§ **Extracted text**:

SASOL, the South African petrochemical group, acknowledged it was considering a rights issue in order to ease pressure on its balance sheet.
Commenting today following another brutal bout of share selling, Sasol CEO, Fleetwood Grobler, said the company was sufficiently capitalised, and that it would generate free cash even in the current low oil price scenario. Nonetheless, the company would examine short-range liquidity options.
Numbering options it was prioritising, that also included a business optimisation process in order to lower costs, and efforts to improve its working capital profile, Sasol was “… assessing alternatives to manage Sasol’s near-term debt covenants constraints, including a potential equity issue”.
Grobler also said the company would expand the ambit of its non-core asset disposal strategy in order to realise proceeds in excess of the current $2bn target.
Whether this puts the firm’s 37 million tons a year coal production assets back on the block – Sasol recently ended speculation the mines were for sale – is a question for a conference call to address its overall liquidity problems, scheduled for March 17. The company postponed a March 10 conference call in order to absorb the chaos in world markets, partly triggered by a decline in the oil price.
Shares in Sasol closed 29% weaker today taking losses on a 12-month basis some 91%. The share has lost about 87% year-to-date.
The company said it was the victim of an “… unprecedented set of combined challenges driven by COVID-19 and the significant decline in the oil price” that had “… come at a time when Sasol is in a peak gearing phase as the company completes LCCP”.
LCCP or its Lake Charles Chemical Project, a petrochemicals plant and ethane cracker situated in the US state of Louisana, was scoped for pre-production costs of about $8bn. However, it ended up costing closer to $13bn by the time Sasol’s joint CEOs resigned last year.
The budget overrun has heaped pressure on Sasol’s balance sheet, it cash generative assets in South Africa notwithstanding.
On a net debt to earnings before interest, tax, depreciation and amortisation (EBITDA), Sasol was trading on a ratio of 2.9x as of December 31, – below the 3.5x threshold set in terms of lender covenants, but tight enough to cause a level of unease at that point, and certainly high enough to cause outright panic this week.
US president Donald Trump’s travel ban on European flights to the US heaped further pressure on world markets already absorbing the World Health Organisation’s (WHO’s) acknowledgment of COVID-19 as a pandemic, and an oil price war between Saudi Arabia and Russia. US stock markets plunged 8% today: the S&P 500 dropped 8.1%.
“Sasol is confident that its foundation business is capable of positive cash flow from operations in a low oil price environment,” the company said in a statement to the Johannesburg Stock Exchange shortly before it closed today.
At the prevailing Rand oil price of approximately R580 per barrel Sasol would be within the current covenant levels at June 30, it said. “In anticipation of a lower-for-longer Rand per barrel oil price, a comprehensive package of actions is being finalised to deliver this and sustainably strengthen the balance sheet,” it said.
Commenting on its current liquidity position, the group had current cash and available facilities of approximately $2,5bn and no significant debt maturities before May 2021, it said.

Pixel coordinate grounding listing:
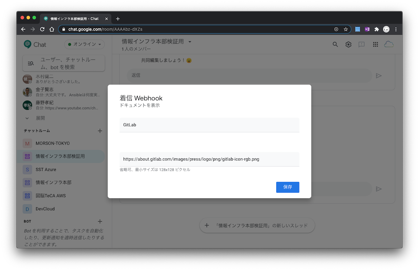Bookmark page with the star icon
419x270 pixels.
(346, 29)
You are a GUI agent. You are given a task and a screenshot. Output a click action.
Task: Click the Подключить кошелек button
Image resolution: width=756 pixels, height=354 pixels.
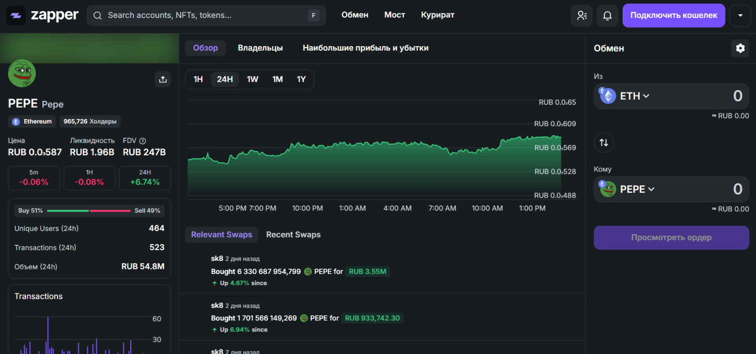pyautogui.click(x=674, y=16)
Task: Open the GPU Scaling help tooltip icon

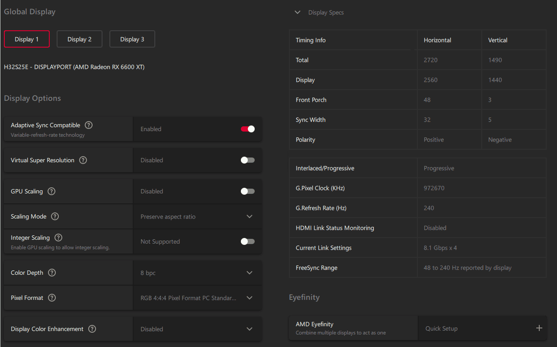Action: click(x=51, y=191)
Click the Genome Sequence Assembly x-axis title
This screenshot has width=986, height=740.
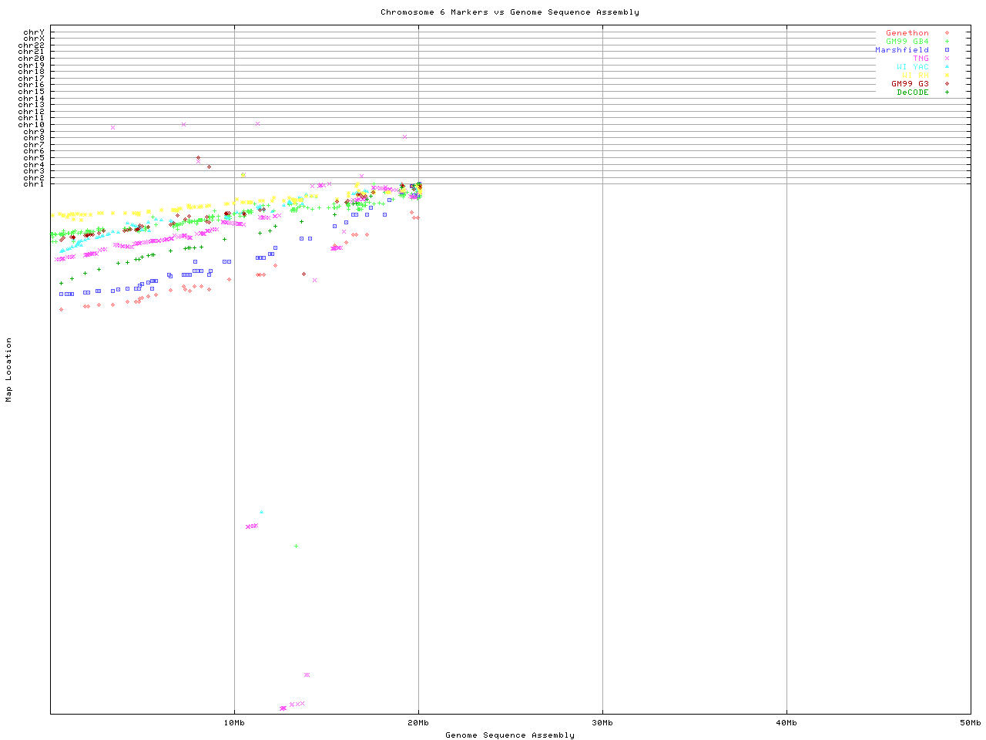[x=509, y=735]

...

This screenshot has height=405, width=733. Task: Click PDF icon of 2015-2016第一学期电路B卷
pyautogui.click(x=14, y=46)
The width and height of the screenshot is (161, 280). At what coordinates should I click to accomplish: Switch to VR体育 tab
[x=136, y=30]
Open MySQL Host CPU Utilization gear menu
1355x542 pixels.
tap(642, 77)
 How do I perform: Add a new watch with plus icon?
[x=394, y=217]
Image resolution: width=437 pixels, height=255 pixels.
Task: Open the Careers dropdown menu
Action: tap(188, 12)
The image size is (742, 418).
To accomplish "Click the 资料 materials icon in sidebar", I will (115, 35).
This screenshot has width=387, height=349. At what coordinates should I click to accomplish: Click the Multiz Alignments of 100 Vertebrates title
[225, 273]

§ **Prompt**: Can you copy everything in the Sasol article from "LCCP or its" down to "panic this week."? This listing is separate from the Sasol article.

§ **Solution to the exercise**:
LCCP or its Lake Charles Chemical Project, a petrochemicals plant and ethane cracker situated in the US state of Louisana, was scoped for pre-production costs of about $8bn. However, it ended up costing closer to $13bn by the time Sasol’s joint CEOs resigned last year.
The budget overrun has heaped pressure on Sasol’s balance sheet, it cash generative assets in South Africa notwithstanding.
On a net debt to earnings before interest, tax, depreciation and amortisation (EBITDA), Sasol was trading on a ratio of 2.9x as of December 31, – below the 3.5x threshold set in terms of lender covenants, but tight enough to cause a level of unease at that point, and certainly high enough to cause outright panic this week.